>>>
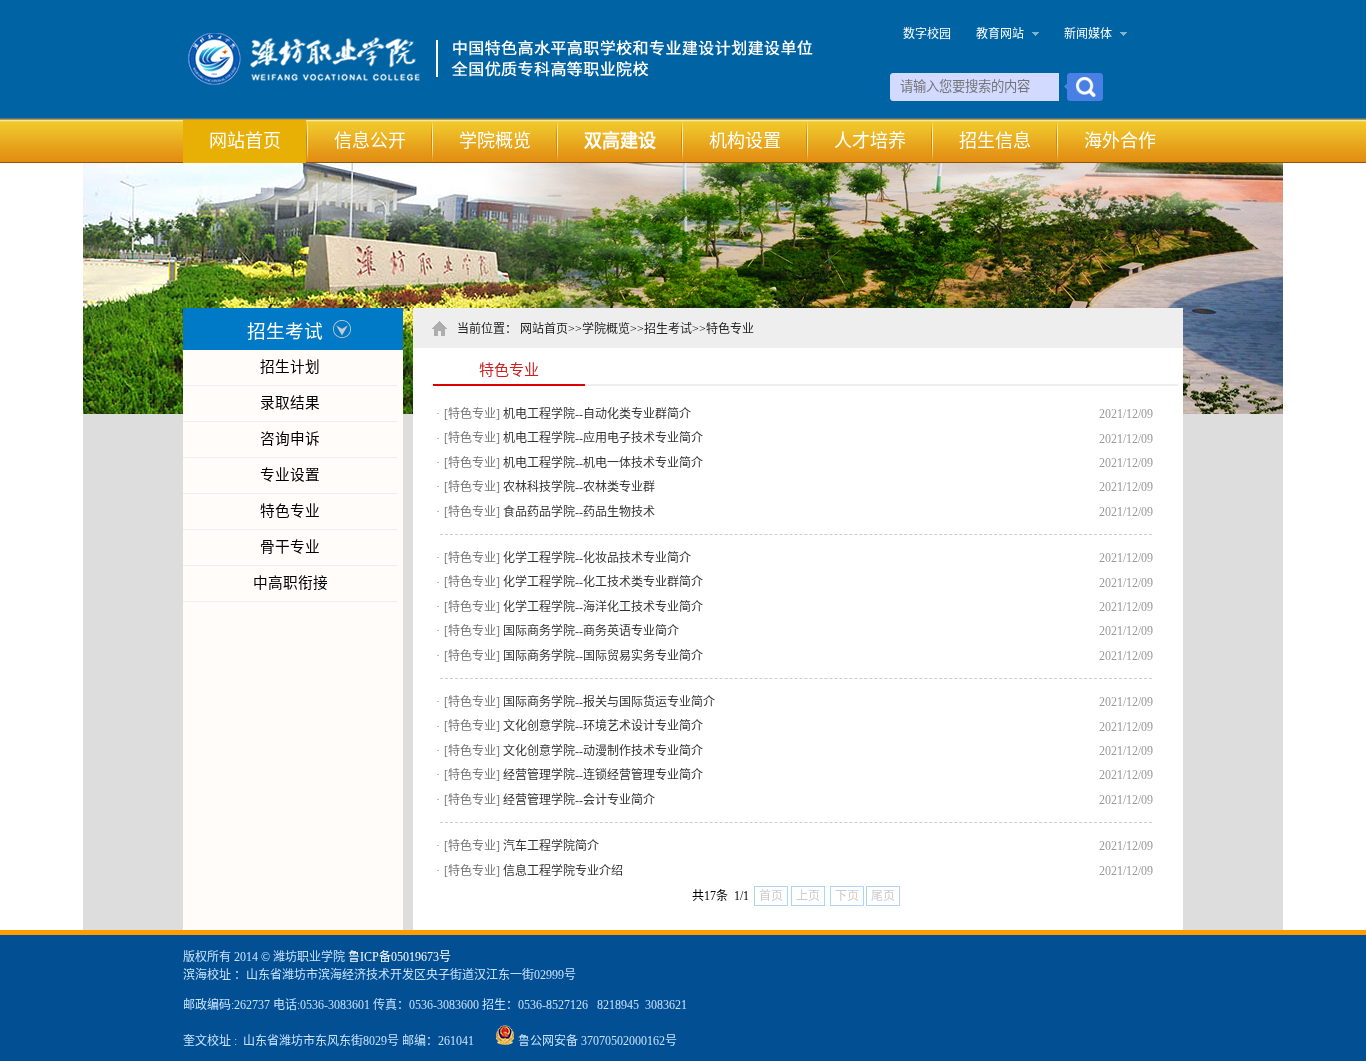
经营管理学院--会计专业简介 (579, 800)
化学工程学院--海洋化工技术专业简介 (603, 607)
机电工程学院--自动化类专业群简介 (597, 414)
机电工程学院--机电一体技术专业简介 (603, 463)
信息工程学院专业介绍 (563, 871)
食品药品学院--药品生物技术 (579, 512)
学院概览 (495, 141)
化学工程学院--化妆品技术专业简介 (597, 558)
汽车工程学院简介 (551, 846)
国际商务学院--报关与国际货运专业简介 (609, 702)
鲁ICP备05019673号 (399, 957)
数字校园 (927, 34)
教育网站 (1000, 34)
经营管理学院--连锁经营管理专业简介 (603, 775)
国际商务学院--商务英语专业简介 (591, 631)
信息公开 (370, 141)
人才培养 (870, 141)
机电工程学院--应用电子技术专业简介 (603, 438)
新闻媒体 (1088, 34)
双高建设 (620, 141)
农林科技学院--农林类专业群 (579, 487)
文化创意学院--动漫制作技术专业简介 (603, 751)
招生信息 (995, 141)
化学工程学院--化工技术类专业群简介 (603, 582)
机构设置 (745, 141)
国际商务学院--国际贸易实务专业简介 (603, 656)
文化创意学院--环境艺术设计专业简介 (603, 726)
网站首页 (245, 141)
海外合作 (1120, 141)
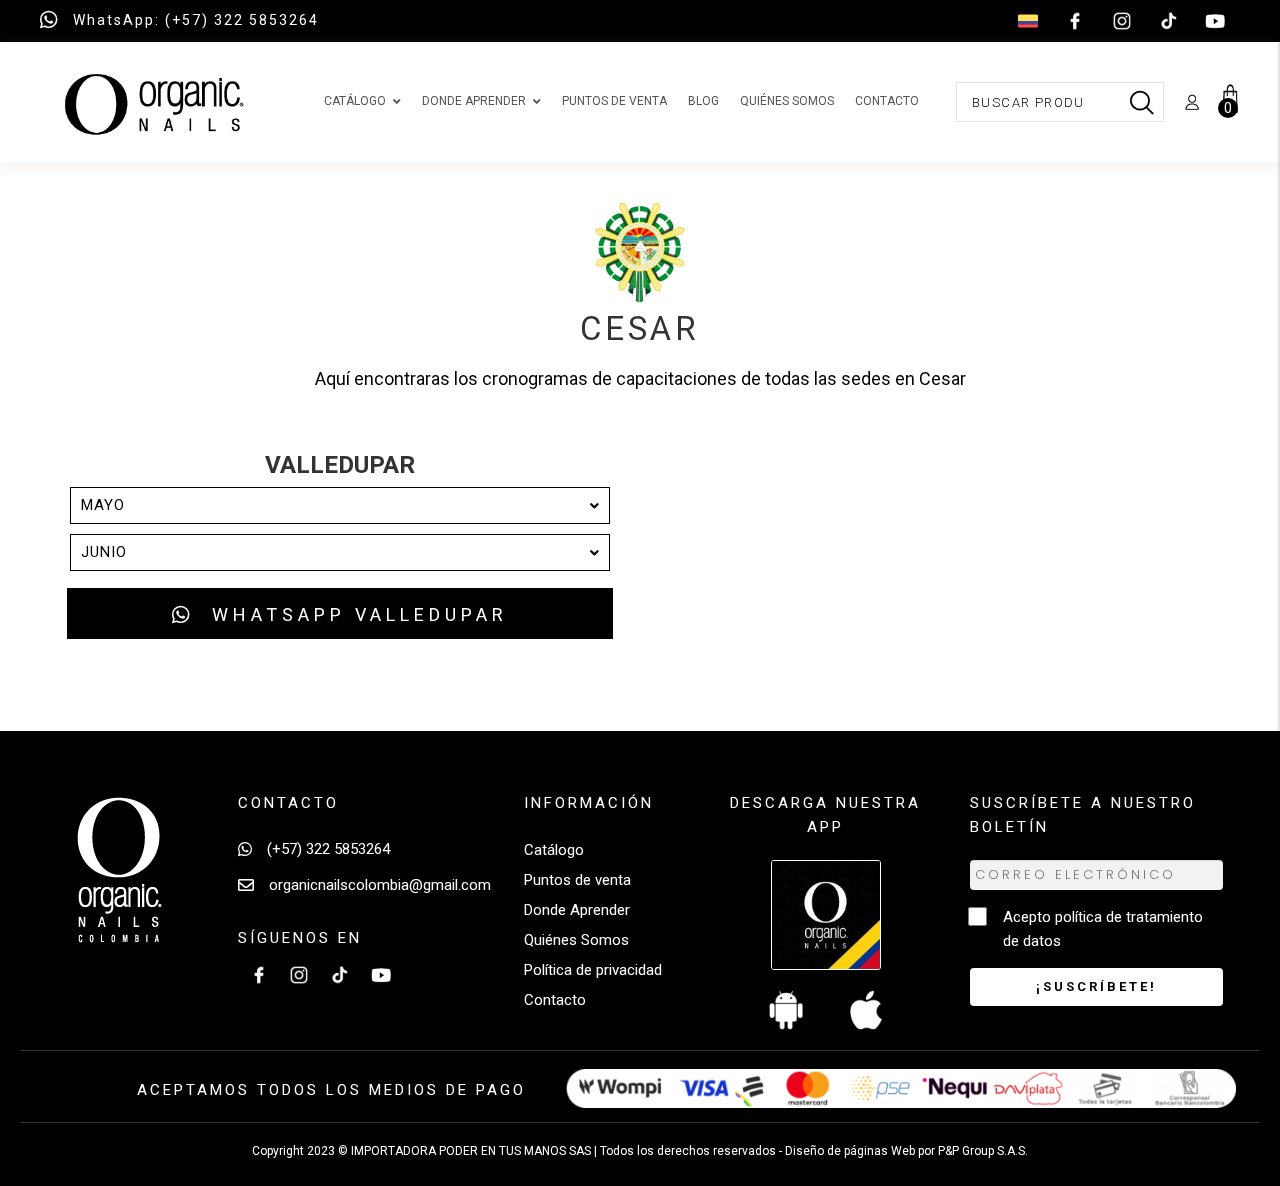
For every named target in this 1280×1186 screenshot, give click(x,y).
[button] (340, 613)
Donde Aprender (577, 910)
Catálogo (554, 850)
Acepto (1103, 929)
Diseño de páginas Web (851, 1151)
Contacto (555, 1000)
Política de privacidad (593, 970)
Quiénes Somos (576, 940)
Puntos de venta (577, 880)
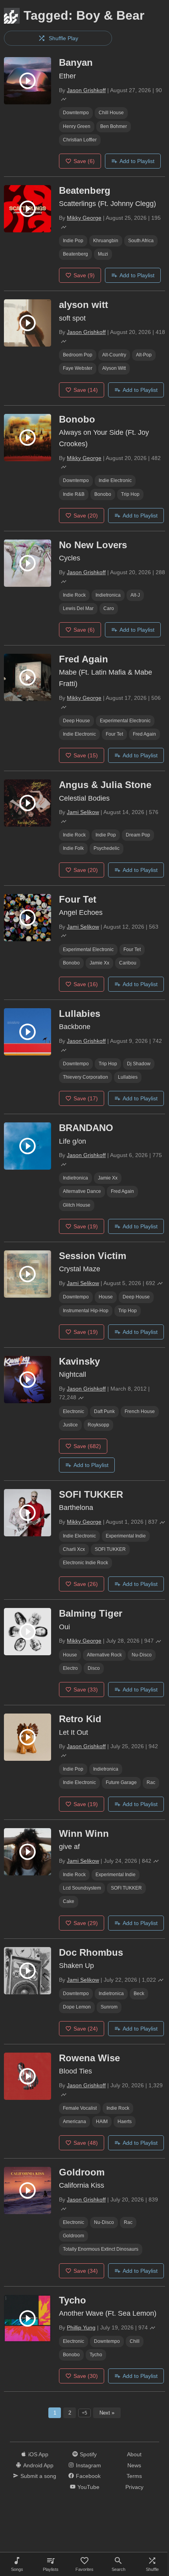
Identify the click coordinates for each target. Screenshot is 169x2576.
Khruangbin (105, 240)
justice (70, 1425)
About (134, 2454)
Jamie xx (99, 963)
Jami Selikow (83, 812)
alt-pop (144, 355)
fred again (144, 734)
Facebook (88, 2476)
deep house (76, 720)
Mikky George (84, 218)
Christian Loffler (80, 140)
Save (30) (85, 2376)
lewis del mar (78, 608)
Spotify (88, 2454)
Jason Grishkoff (86, 90)
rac (151, 1782)
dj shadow (139, 1063)
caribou (127, 963)
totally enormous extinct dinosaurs (100, 2249)
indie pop (73, 240)
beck (139, 1993)
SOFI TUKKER (110, 1549)
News (134, 2465)
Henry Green (76, 126)
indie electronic (115, 480)
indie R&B (73, 494)
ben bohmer (113, 126)
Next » (106, 2413)
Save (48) (85, 2143)
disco (94, 1668)
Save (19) (85, 1226)
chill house (111, 112)
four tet (114, 734)
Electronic (73, 1411)
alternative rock (104, 1655)
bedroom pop (77, 355)
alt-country (114, 355)
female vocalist (80, 2108)
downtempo (76, 112)
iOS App (38, 2454)
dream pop (138, 835)
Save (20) (85, 515)
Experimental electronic (125, 720)
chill (135, 2341)
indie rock (74, 595)
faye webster (77, 368)
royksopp (98, 1425)
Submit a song (38, 2476)
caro (108, 608)
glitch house (76, 1205)
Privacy (134, 2487)
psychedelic (106, 848)
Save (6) (84, 161)
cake (68, 1901)
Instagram (88, 2465)
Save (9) (84, 275)
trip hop (130, 494)
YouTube (88, 2487)
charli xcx (74, 1549)
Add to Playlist (136, 161)
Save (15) (85, 755)
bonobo (102, 494)
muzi (103, 254)
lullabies (128, 1077)
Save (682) (87, 1446)
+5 (84, 2413)
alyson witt (114, 368)
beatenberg (75, 254)
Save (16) (85, 984)
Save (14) (85, 390)
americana (74, 2121)
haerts (125, 2121)
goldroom (73, 2235)
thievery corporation (85, 1077)
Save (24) (85, 2028)
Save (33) (85, 1689)
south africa (141, 240)
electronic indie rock (85, 1562)
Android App (38, 2465)
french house (140, 1411)
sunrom (109, 2007)
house (106, 1297)
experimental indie (126, 1536)
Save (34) (85, 2271)
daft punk (104, 1411)
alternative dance (82, 1191)
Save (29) (85, 1923)
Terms (134, 2476)
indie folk (73, 848)
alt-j (135, 595)
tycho (96, 2354)
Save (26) (85, 1584)
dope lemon (77, 2007)
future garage (121, 1782)
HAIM (102, 2121)
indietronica (108, 595)
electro (70, 1668)
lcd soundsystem (82, 1888)
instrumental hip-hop (85, 1310)
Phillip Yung (81, 2327)
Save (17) (85, 1098)
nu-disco (142, 1655)
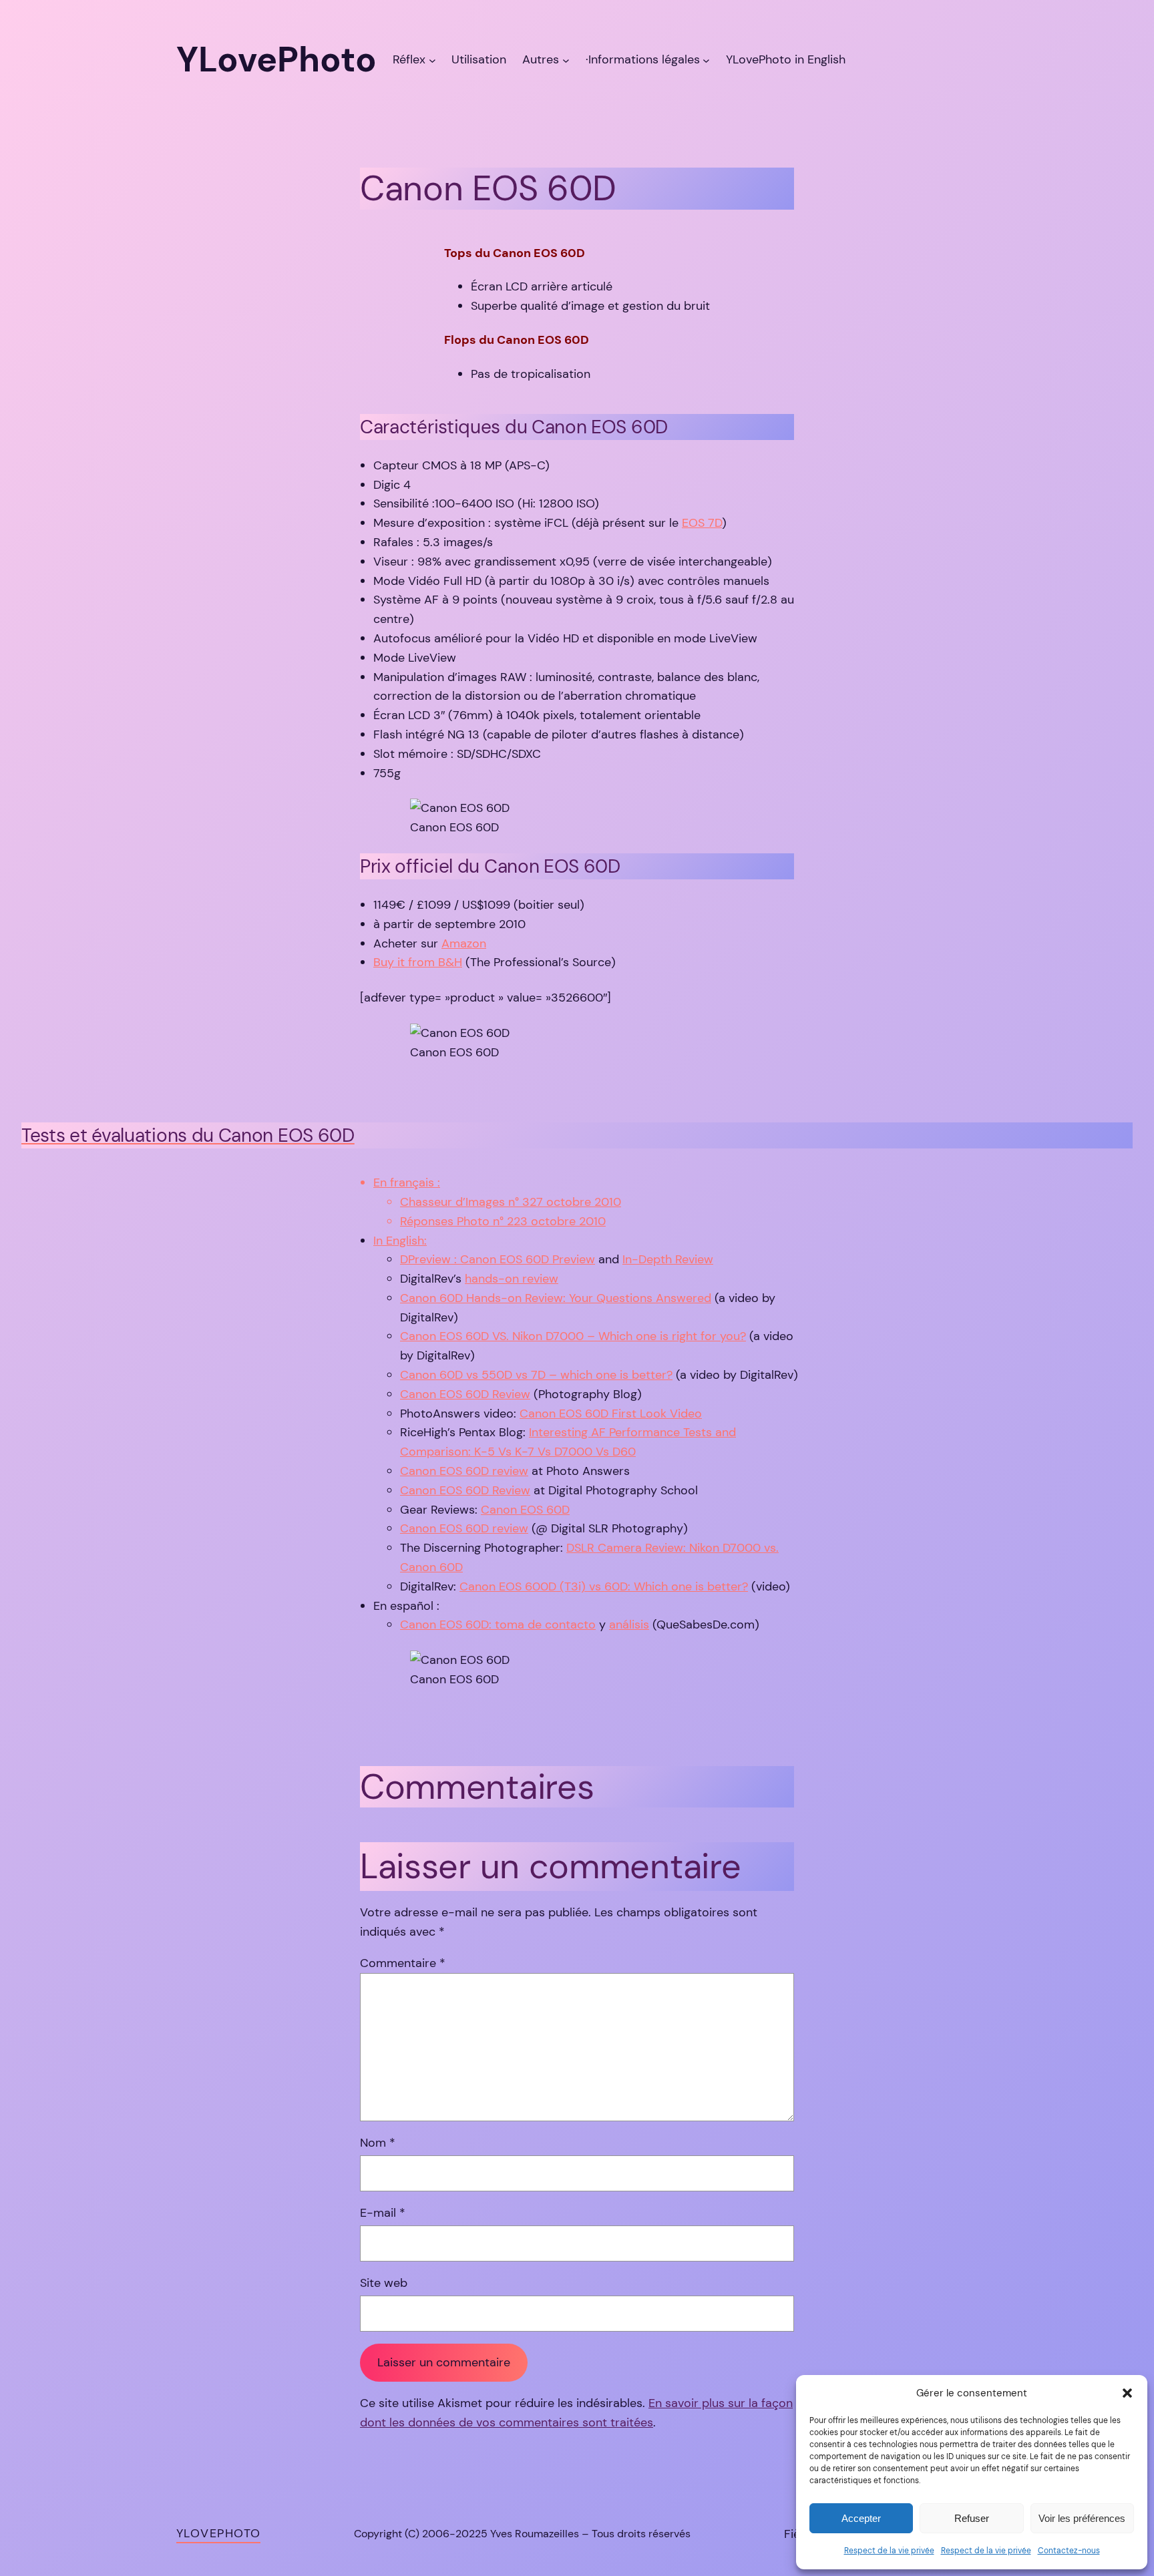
<<<
TASK DETAILS
Give the entries back verbatim and omit the images.

TASK ANSWER
经营管理学院--会计专业简介 (579, 800)
化学工程学院--海洋化工技术专业简介 (603, 607)
机电工程学院--自动化类专业群简介 (597, 414)
机电工程学院--机电一体技术专业简介 (603, 463)
信息工程学院专业介绍 (563, 871)
食品药品学院--药品生物技术 (579, 512)
学院概览 (495, 141)
化学工程学院--化妆品技术专业简介 (597, 558)
汽车工程学院简介 (551, 846)
国际商务学院--报关与国际货运专业简介 (609, 702)
鲁ICP备05019673号 (399, 957)
数字校园 (927, 34)
教育网站 (1000, 34)
经营管理学院--连锁经营管理专业简介 (603, 775)
国际商务学院--商务英语专业简介 (591, 631)
信息公开 (370, 141)
人才培养 (870, 141)
机电工程学院--应用电子技术专业简介 (603, 438)
新闻媒体 (1088, 34)
双高建设 (620, 141)
农林科技学院--农林类专业群 (579, 487)
文化创意学院--动漫制作技术专业简介 (603, 751)
招生信息 (995, 141)
化学工程学院--化工技术类专业群简介 (603, 582)
机构设置 (745, 141)
国际商务学院--国际贸易实务专业简介 (603, 656)
文化创意学院--环境艺术设计专业简介 (603, 726)
网站首页 (245, 141)
海外合作 (1120, 141)
For every named target in this 1280×1186 screenshot, give click(x,y).
[button] (340, 613)
Donde Aprender (577, 910)
Catálogo (554, 850)
Acepto (1103, 929)
Diseño de páginas Web (851, 1151)
Contacto (555, 1000)
Política de privacidad (593, 970)
Quiénes Somos (576, 940)
Puntos de venta (577, 880)
Identify the click coordinates for each target. Screenshot is 169x2576.
Khruangbin (105, 240)
justice (70, 1425)
About (134, 2454)
Jamie xx (99, 963)
Jami Selikow (83, 812)
alt-pop (144, 355)
fred again (144, 734)
Facebook (88, 2476)
deep house (76, 720)
Mikky George (84, 218)
Christian Loffler (80, 140)
Save (30) (85, 2376)
lewis del mar (78, 608)
Spotify (88, 2454)
Jason Grishkoff (86, 90)
rac (151, 1782)
dj shadow (139, 1063)
caribou (127, 963)
totally enormous extinct dinosaurs (100, 2249)
indie pop (73, 240)
beck (139, 1993)
SOFI TUKKER (110, 1549)
News (134, 2465)
Henry Green (76, 126)
indie electronic (115, 480)
indie R&B (73, 494)
ben bohmer (113, 126)
Next » (106, 2413)
Save (48) (85, 2143)
disco (94, 1668)
Save (19) (85, 1226)
chill house (111, 112)
four tet (114, 734)
Electronic (73, 1411)
alternative rock (104, 1655)
bedroom pop (77, 355)
alt-country (114, 355)
female vocalist (80, 2108)
downtempo (76, 112)
iOS App (38, 2454)
dream pop (138, 835)
Save (20) (85, 515)
Experimental electronic (125, 720)
chill (135, 2341)
indie rock (74, 595)
faye webster (77, 368)
royksopp (98, 1425)
Submit a song (38, 2476)
caro (108, 608)
glitch house (76, 1205)
Privacy (134, 2487)
psychedelic (106, 848)
Save (6) (84, 161)
cake (68, 1901)
Instagram (88, 2465)
Save (9) (84, 275)
trip hop (130, 494)
YouTube (88, 2487)
charli xcx (74, 1549)
Add to Playlist (136, 161)
Save (15) (85, 755)
bonobo (102, 494)
muzi (103, 254)
lullabies (128, 1077)
Save (682) (87, 1446)
+5 (84, 2413)
alyson witt (114, 368)
beatenberg (75, 254)
Save (16) (85, 984)
Save (14) (85, 390)
americana (74, 2121)
haerts (125, 2121)
goldroom (73, 2235)
thievery corporation (85, 1077)
Save (24) (85, 2028)
Save (33) (85, 1689)
south africa (141, 240)
electronic indie rock (85, 1562)
Android App (38, 2465)
french house (140, 1411)
sunrom (109, 2007)
house (106, 1297)
experimental indie (126, 1536)
Save (34) (85, 2271)
daft punk (104, 1411)
alternative dance (82, 1191)
Save (29) (85, 1923)
Terms (134, 2476)
indie folk (73, 848)
alt-j (135, 595)
tycho (96, 2354)
Save (26) (85, 1584)
dope lemon (77, 2007)
future garage (121, 1782)
HAIM (102, 2121)
indietronica (108, 595)
electro (70, 1668)
lcd soundsystem (82, 1888)
instrumental hip-hop (85, 1310)
Phillip Yung (81, 2327)
Save (17) (85, 1098)
nu-disco (142, 1655)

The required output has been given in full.